Ces déclarations interviennent dans un contexte international délicat, qui soulève des questions sur l’ampleur des augmentations à venir et sur la possibilité de trouver un équilibre entre les exigences sociales et les contraintes financières.
Vers des augmentations mesurées
Les autorités ont souligné que tout ajustement salarial doit tenir compte des capacités financières de l’État et répondre aux aspirations des citoyens à améliorer leur niveau de vie, dans le cadre d’une approche fondée sur la justice sociale et la viabilité financière.
Un certain nombre d’experts ont estimé que l’augmentation potentielle pourrait se situer entre 5 % et 7,5 %, en fonction de l’évolution des négociations précédentes et de la situation économique actuelle.
Toutefois, ces estimations restent soumises à de multiples facteurs, notamment la hausse des prix mondiaux et l’impact des conditions géopolitiques, y compris les répercussions des tensions internationales sur les prix de l’énergie.

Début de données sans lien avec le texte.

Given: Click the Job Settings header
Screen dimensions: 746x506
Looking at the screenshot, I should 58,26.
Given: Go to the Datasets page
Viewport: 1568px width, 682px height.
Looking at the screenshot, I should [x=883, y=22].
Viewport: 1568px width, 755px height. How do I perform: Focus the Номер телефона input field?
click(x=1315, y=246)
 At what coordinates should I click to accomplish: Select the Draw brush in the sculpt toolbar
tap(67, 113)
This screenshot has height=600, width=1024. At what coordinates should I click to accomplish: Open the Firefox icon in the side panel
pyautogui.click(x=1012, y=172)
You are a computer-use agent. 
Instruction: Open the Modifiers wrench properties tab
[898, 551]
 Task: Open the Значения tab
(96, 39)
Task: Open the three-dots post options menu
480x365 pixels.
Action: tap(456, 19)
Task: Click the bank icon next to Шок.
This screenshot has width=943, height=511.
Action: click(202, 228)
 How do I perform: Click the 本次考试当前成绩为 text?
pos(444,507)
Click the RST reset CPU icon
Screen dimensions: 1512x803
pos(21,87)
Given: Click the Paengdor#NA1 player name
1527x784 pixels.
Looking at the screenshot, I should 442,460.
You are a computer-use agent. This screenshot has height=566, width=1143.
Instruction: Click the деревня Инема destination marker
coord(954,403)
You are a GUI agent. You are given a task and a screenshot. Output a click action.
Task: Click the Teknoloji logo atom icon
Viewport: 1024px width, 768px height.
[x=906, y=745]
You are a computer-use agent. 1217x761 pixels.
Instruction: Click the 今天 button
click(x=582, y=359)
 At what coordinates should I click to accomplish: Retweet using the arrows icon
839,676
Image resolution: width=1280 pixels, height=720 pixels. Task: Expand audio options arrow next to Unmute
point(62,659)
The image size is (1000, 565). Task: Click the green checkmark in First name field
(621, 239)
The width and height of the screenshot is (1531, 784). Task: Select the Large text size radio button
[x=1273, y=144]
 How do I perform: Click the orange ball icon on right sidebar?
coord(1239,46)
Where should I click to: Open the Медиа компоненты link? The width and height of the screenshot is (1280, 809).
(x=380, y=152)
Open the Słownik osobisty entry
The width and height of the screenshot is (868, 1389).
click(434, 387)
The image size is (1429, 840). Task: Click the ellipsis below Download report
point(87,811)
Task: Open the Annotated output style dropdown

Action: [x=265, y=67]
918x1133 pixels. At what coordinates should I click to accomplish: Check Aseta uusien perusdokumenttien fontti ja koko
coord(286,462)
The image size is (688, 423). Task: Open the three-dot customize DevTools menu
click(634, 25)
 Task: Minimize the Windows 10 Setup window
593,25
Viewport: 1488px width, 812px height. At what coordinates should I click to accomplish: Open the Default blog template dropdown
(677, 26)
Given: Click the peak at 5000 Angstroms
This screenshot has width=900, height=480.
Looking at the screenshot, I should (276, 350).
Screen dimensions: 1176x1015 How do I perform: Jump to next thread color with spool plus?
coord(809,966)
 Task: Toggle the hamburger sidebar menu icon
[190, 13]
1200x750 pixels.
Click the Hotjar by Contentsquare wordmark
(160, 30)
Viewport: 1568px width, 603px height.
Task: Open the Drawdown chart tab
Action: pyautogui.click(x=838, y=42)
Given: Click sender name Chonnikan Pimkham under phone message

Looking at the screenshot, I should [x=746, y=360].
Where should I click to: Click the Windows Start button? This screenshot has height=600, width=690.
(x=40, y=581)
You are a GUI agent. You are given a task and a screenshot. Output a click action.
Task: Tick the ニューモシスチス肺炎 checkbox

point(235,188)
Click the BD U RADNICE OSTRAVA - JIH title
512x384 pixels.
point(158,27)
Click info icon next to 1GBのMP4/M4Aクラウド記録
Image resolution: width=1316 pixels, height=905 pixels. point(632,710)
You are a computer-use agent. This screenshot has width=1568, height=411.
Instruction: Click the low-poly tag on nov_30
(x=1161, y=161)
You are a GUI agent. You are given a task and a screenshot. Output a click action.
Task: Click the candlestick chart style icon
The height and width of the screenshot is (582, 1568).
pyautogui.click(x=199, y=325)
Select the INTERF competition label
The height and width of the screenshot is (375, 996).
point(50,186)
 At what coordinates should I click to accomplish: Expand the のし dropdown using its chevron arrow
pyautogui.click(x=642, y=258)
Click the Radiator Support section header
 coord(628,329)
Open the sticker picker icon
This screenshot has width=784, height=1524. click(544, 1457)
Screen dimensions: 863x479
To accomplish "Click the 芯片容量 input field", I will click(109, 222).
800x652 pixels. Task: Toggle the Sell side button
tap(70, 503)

Des données officielles plus conservatrices
D’autre part, Yasser Qorari, chef de la commission parlementaire de la législation publique, a déjà annoncé que le projet de loi de finances pour 2026 prévoyait des augmentations ne dépassant pas 3,8 % pour la période comprise entre 2026 et 2028, ce qui témoigne d’une approche plus conservatrice.
L’économie sous pression
Le débat s’inscrit dans un contexte de pression continue sur l’économie tunisienne, où la croissance reste limitée et insuffisamment reflétée dans le niveau de vie des citoyens, tandis que les finances publiques souffrent d’un déficit persistant.
Malgré les efforts de réduction des dépenses, les défis économiques demeurent, ce qui impose la prudence dans la prise de décisions financières ayant un impact direct sur le budget.
Précédent Augmentation du salaire minimum
Ces dernières années ont été marquées par des augmentations significatives du salaire minimum, qui a été relevé de 7 % en 2024, puis de 7,5 % au début de 2025, dans le cadre d’accords conclus entre le gouvernement et les partenaires sociaux pour lutter contre l’inflation.
Un équilibre est nécessaire dans la phase suivante
Le principal défi pour les décideurs politiques est de trouver un équilibre entre l’amélioration des revenus des citoyens et le maintien de la stabilité des finances publiques, d’autant plus que la nouvelle loi fiscale est sur le point d’être discutée.